3.4. Phase 4: Reflection
The objective of this phase:
This phase aims at evaluating the effect of the implemented strategies on the indicators of women's empowerment (self-efficacy, self-care, quality of life, etc.) in providing home-based supportive and palliative care for patients with cancer.
Reflection is used to reflect program, action, and observation, and continuous reflection is used to form effective evidence for preserving the cyclical nature of action research. It is a mental process, in which situations are re-examined to gain a better understanding of the situation and this understanding helps to improve the process. Reflection takes place in the formative and summative stages.
3.4.1. Reflection in the Formative Stage of the Program
To identify issues and problems of the formative stage, feedback is obtained from the participants including the female participants of the study and members of the research and health teams. To reflect the formative stage, the Gibbs framework will be used. This framework has 6 steps that are useful for reflection. In the first step, the event, upon which the reflection should be done (women's empowerment program), will be described in full detail. The second step examines the feelings and thoughts in the minds of the research team, the executive team, and the female participants. The evaluation is performed in the third step. In this step, an evaluative judgment is made about the good and bad aspects of the experience. In the fourth step, the women's empowerment program in providing home-based supportive and palliative care for patients with cancer is broken down into its components and each component is considered separately. Conclusions are made in the fifth step and planning for the next cycle is designed in the sixth step.

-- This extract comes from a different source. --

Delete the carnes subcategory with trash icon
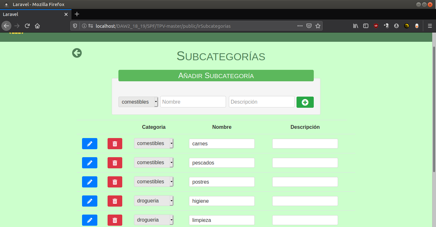 tap(115, 144)
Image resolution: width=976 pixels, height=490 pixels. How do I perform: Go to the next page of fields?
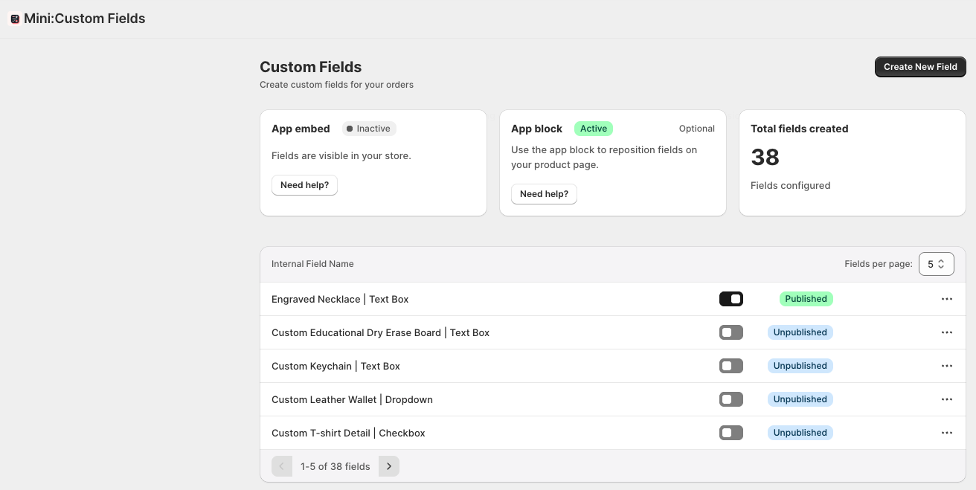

3.4.2. Summative Reflection
For the summative reflection of the program, both quantitative and qualitative methods are used. For the qualitative evaluation, using individual interviews with the participants, their experiences about the implementation of the program, and the impact of the empowerment program are examined and the data obtained from the interviews are analyzed, using the conventional content analysis method. For quantitative evaluation of the program, after its implementation, the impact of the program on the empowerment indicators such as self-efficacy, quality of life, and self-care is evaluated by using the General Self-Efficacy Scale (r = 0.76 to r = 0.90) (
24) and CQOLC Scale (r = 0.754 to r = 0.832) (
24) to determine the effectiveness of the program.